Nella notte fra domenica e lunedì scorso si è spento il
trombonista Dino Piana, una colonna del jazz italiano. Per ricordarlo, pubblichiamo
un’intervista che gli fece Enrico Rava in occasione dell’uscita del disco, che
li vedeva protagonista insieme “Al gir del bughi”. L’articolo a cura di Roberto
Peciola uscì nell’aprile del 2021 su “Alias”
l’inserto culturale de’” il manifesto”
INCONTRI/UNA CONVERSAZIONE TRA IL TROMBONISTA PIEMONTESE E ENRICO RAVA.

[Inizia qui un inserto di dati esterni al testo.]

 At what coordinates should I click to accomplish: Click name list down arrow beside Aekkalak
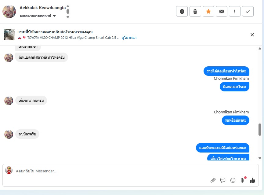(68, 17)
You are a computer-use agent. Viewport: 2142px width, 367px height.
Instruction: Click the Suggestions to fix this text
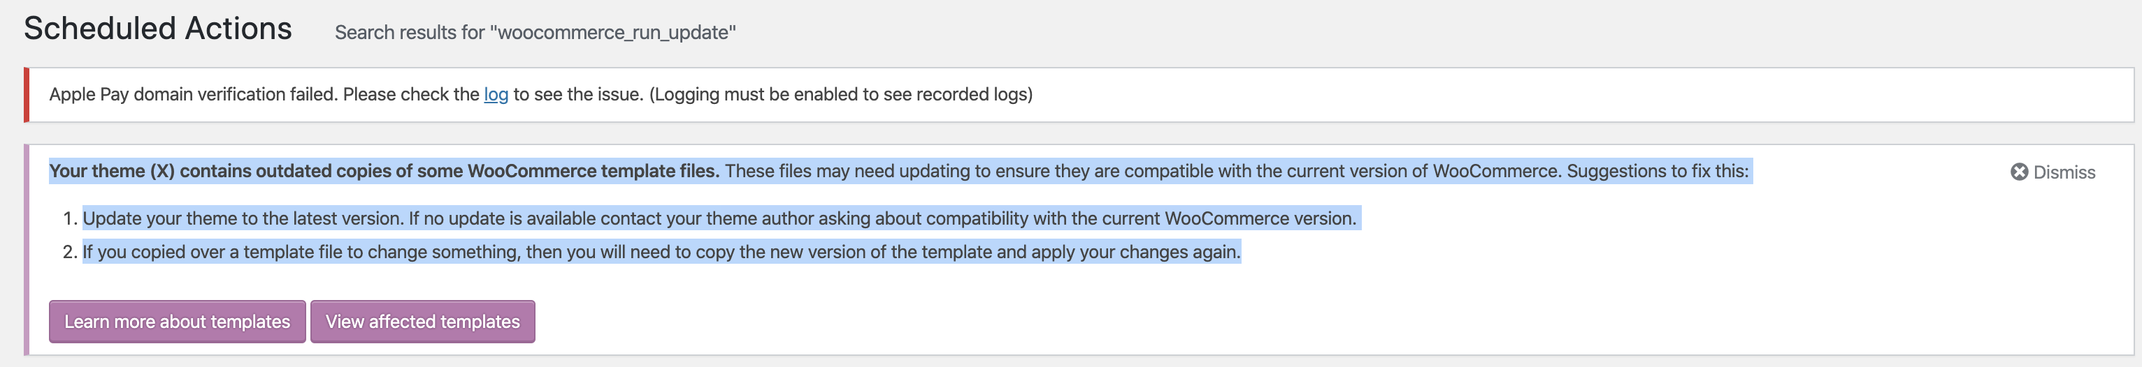tap(1658, 171)
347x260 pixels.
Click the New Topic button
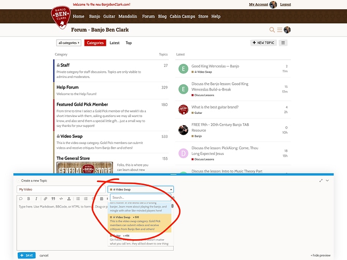click(x=263, y=43)
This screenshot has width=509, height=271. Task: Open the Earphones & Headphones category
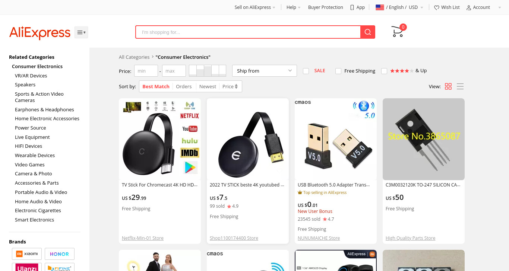pyautogui.click(x=44, y=109)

«Al gir dal bughi» è un nuovo disco e l’inizio di una lunga
storia. Ripensando a Mingus
Dino Piana, novantuno anni portati alla grande, con una
voglia infinita di fare quello che sa fare, suonare quel trombone che lo
accompagna fin dalla adolescenza. Una passione che lo ha portato a registrare
ancora un disco, Al gir dal bughi, un lavoro fortemente voluto e spinto
dall’amico di sempre, Enrico Rava, di «appena» dieci anni più giovane, e dal
figlio Franco. Per farci raccontare l’album, ma soprattutto una vita «in jazz»,
ci siamo affidati a una conversazione – rigorosamente «a distanza» – proprio
tra i due grandi «vecchi» del jazz nostrano, eccone un resoconto.
Enrico Rava: Cominciamo a parlare del titolo del
disco, la gente si chiede cosa cavolo voglia dire Al gir dal bughi.
Dino Piana: È una storia che conosci bene, parliamo
di 62 anni fa. Mi trovavo a Torino e mio fratello mi disse che aveva sentito
che da qualche parte stavano suonando jazz, e che sarei dovuto andare a farmi
sentire. Gli risposi che non se ne parlava, figurati, non avevo neanche la
custodia per il trombone, che faccio, me lo metto sotto il braccio? Alla fine
mi convinse e una domenica mattina andammo, mi tremavano le gambe. Quando siamo
entrati tu mi sei venuto incontro dicendomi, «Ah, un trombone a pistone, come
Bob Brookmeier!». Capirai, io non sapevo neanche chi fosse Brookmeier e sono
andato in palla, poi quando mi proponesti di suonare un blues avrei voluto
morire, non conoscevo nulla, non lo avevo mai suonato e ti chiesi cosa fosse il
blues. Tu ti girasti verso il pianista, Maurizio Lama, con uno sguardo come a
dire «eccolo qua, abbiamo il pollo!». Lama mi fece sentire qualcosa e io dissi:
«Ah, ma è al gir del bughi», è il giro del boogie-boogie! Iniziammo a suonare e
io feci un solo, poi due, poi tre e quando finii mi avete abbracciato. Da
allora tutte le domeniche mattina venivi a prendermi a casa e conoscesti Franco
che allora aveva un anno o due, ricordi che sulla culla c’era una trombetta?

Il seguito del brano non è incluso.